SOURCE EXTRACT
####################
"It was the right decision"/ The American pilot talks about the NATO bombing of Serbia

2024-03-24 20:09:32 / KOSOVA ALFA PRESS

"It was the right decision"/ The American pilot talks about the NATO
Twenty-five years ago, under the leadership of the United States, NATO launched the first large-scale air intervention to stop the ethnic cleansing of the Albanian population by Serbian forces, after diplomatic efforts to stop the war in Kosovo failed. The air campaign, which began on March 24, lasted 78 days and ended with the withdrawal of Serbian forces from Kosovo and placing Kosovo in an international protectorate for a decade until talks leading to its independence. Twenty-five years later, Voice of America brings the memories of an American pilot who bombed the targets of Serbian forces in Kosovo. Pilot Phil Haun, who returned to Kosovo to assess the impact of his attacks, told colleague Garentina Kraja that from a moral point of view the intervention in Kosovo was the right decision.

Pilot Phil Haun remembers in detail his first flight over Kosovo, 25 years ago, in the A-10 fighter jet.

His mission: to strike Serbian military targets to save the civilian population and ethnic cleansing, which in 1999 had turned Kosovo into a field of death.

It was early April 1999 and NATO's success would depend not only on the fragile political unity of the Western alliance, which was undertaking a military operation for the first time since the end of the Cold War, but also on the weather. .
####################
TO DO
1. Please repeat the stretch of the NATO bombing article from "His mission: to" through "the weather. .", word for word.
2. Reproduce the records below verbatim, covering the stretch from their first line through the line containing "tap(1456, 118)".
####################
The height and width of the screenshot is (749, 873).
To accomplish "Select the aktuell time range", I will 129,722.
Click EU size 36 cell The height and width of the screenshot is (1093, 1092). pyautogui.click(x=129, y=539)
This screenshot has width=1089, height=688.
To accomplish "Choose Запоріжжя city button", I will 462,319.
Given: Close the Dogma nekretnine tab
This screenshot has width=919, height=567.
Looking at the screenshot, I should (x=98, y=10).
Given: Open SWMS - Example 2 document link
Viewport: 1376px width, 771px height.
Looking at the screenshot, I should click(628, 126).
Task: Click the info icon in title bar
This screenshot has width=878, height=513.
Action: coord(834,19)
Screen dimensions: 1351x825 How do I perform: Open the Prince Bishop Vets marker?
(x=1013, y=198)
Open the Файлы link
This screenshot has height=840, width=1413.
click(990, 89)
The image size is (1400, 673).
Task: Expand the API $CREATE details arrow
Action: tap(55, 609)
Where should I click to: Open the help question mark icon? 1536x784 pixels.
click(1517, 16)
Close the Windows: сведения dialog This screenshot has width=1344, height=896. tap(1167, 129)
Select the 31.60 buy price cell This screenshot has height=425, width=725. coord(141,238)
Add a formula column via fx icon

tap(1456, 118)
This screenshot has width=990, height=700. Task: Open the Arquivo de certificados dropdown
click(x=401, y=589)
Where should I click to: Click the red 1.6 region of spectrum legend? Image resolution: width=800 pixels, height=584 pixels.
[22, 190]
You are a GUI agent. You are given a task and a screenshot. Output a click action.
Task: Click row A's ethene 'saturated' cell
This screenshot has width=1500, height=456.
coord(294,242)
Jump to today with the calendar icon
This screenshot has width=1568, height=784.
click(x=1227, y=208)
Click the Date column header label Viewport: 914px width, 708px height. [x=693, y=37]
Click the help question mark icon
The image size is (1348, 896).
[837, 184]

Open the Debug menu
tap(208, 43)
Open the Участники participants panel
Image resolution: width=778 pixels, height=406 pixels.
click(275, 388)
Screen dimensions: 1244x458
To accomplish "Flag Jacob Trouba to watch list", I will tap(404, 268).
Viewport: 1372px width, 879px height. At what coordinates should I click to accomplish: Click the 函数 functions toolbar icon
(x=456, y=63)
####################
TASK SOLUTIONS
1.
His mission: to strike Serbian military targets to save the civilian population and ethnic cleansing, which in 1999 had turned Kosovo into a field of death.

It was early April 1999 and NATO's success would depend not only on the fragile political unity of the Western alliance, which was undertaking a military operation for the first time since the end of the Cold War, but also on the weather. .

2.
The height and width of the screenshot is (749, 873).
To accomplish "Select the aktuell time range", I will 129,722.
Click EU size 36 cell The height and width of the screenshot is (1093, 1092). pyautogui.click(x=129, y=539)
This screenshot has width=1089, height=688.
To accomplish "Choose Запоріжжя city button", I will 462,319.
Given: Close the Dogma nekretnine tab
This screenshot has width=919, height=567.
Looking at the screenshot, I should (x=98, y=10).
Given: Open SWMS - Example 2 document link
Viewport: 1376px width, 771px height.
Looking at the screenshot, I should click(628, 126).
Task: Click the info icon in title bar
This screenshot has width=878, height=513.
Action: coord(834,19)
Screen dimensions: 1351x825 How do I perform: Open the Prince Bishop Vets marker?
(x=1013, y=198)
Open the Файлы link
This screenshot has height=840, width=1413.
click(990, 89)
The image size is (1400, 673).
Task: Expand the API $CREATE details arrow
Action: tap(55, 609)
Where should I click to: Open the help question mark icon? 1536x784 pixels.
click(1517, 16)
Close the Windows: сведения dialog This screenshot has width=1344, height=896. tap(1167, 129)
Select the 31.60 buy price cell This screenshot has height=425, width=725. coord(141,238)
Add a formula column via fx icon

tap(1456, 118)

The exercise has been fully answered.